Se c’è una cosa che non sopportiamo, in verità non sopportiamo quasi niente, ma comunque se proprio ne dobbiamo scegliere una, è la polemica sterile.

E’ di qualche giorno fa la lamentatio sul fatto che i commercianti di San Felice a Cancello non accettavano buoni spesa distribuiti dal comune. Sembra che tra le cause vi sia il mancato rimborso da parte del Comune di San Felice.

Ebbene il comune ha pubblicato nell’orribile albo pretorio la determina di liquidazione dei buoni spesa in favore dei commercianti. La cosa curiosa, per cui la polemica inutile, è che le fatture sono assolutamente recenti, la più “antica” risale al 29.04.2020, stiamo parlando di 40 giorni eh! Un’altra dell’8.05.2020 una trentina di giorni e poi si va da fatture dal 25.05.2020 fino alle più recenti del 04.06.2020!

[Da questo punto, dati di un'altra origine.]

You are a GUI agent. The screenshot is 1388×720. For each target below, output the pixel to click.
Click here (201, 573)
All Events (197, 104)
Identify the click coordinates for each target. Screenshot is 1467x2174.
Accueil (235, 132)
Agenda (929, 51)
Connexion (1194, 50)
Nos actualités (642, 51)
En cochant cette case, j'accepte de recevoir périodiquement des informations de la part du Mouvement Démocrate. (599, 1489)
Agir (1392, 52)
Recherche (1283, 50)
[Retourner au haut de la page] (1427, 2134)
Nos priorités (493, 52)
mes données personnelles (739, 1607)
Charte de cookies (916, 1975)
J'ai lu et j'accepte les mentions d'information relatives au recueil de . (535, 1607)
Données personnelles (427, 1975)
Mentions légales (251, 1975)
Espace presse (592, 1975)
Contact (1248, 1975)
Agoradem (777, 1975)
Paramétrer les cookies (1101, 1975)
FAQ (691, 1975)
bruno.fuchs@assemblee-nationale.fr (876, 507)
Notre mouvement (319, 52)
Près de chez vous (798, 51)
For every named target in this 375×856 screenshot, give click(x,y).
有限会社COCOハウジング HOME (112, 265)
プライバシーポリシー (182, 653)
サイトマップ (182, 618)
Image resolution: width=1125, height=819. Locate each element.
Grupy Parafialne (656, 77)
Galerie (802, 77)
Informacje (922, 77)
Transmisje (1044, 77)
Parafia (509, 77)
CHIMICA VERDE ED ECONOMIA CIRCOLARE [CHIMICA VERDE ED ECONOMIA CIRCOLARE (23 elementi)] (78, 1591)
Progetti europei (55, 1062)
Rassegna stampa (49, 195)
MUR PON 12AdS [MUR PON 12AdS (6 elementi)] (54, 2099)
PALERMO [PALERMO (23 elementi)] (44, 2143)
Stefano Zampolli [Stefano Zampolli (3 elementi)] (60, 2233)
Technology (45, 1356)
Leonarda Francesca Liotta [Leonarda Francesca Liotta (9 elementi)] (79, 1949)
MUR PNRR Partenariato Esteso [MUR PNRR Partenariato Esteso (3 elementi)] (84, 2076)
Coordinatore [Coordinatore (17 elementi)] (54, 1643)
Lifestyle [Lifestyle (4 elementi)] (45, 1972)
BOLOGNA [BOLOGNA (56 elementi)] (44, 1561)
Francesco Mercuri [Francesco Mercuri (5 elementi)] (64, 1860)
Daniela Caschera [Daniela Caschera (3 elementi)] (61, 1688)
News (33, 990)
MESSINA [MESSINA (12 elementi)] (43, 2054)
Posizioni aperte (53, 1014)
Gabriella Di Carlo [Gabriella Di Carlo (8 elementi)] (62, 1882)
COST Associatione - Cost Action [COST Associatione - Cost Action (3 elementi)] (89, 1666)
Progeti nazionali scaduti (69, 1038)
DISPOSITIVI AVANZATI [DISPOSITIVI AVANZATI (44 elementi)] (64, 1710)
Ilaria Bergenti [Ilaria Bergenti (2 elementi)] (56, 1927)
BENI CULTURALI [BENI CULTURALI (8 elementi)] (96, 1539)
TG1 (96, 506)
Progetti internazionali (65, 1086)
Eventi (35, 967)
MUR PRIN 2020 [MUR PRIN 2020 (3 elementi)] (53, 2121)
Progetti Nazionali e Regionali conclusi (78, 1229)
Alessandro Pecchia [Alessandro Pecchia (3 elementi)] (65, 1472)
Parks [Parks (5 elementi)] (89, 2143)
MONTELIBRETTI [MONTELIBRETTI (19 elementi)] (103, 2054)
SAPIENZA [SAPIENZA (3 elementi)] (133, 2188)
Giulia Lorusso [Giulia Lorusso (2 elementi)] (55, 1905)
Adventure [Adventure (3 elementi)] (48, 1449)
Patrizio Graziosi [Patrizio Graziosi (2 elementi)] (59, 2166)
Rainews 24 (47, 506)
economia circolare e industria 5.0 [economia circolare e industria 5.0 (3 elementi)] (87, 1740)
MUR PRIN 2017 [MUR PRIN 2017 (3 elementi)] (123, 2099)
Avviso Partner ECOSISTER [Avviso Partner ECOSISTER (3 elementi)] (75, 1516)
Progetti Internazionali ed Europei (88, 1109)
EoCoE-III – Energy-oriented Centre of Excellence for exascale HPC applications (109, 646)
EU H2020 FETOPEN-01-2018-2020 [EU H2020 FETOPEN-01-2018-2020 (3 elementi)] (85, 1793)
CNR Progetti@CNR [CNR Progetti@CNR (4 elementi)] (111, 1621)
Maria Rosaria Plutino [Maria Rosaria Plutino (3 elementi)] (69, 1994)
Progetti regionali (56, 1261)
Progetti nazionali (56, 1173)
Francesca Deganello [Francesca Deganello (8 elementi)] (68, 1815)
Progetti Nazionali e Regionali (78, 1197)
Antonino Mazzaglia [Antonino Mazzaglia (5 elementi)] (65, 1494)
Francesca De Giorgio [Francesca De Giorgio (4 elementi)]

Ora non sappiamo se tutti e 12 gli operatori commerciali hanno sospeso il ritiro dei buoni spesa o solo una parte, ma nel caso vista la velocità con cui vi è stato il rimborso, (il massimo è stato di 40 giorni!) noi speriamo che il comune faccia un controllo e agisca nel caso dove possibile, perché sospendere i buoni spesa il torto non lo si fa al comune ma ai cittadini che sono in difficoltà!

Cosa pensavano i commercianti che gli enti comunali sono come le persone fisiche prima cacci i soldi e poi ti diamo la merce!? Non funziona così!

L’ente comune gestisce i soldi dei cittadini e ogni spesa va giustificata e controllata e questo significa tempo e burocrazia. Un’errore e si va davanti alla Corte dei Conti! Un’errore e arriva Guardia di Finanza, Carabinieri, inchieste, magistratura e per giustificare il tutto ci vogliono anni di processi, al netto del fango mediatico. San Felice a Cancello è un comune in dissesto non lo dimentichiamo.

Capiamo il momento delicato per tutti, ma proprio per questo bisogna essere più coscienziosi.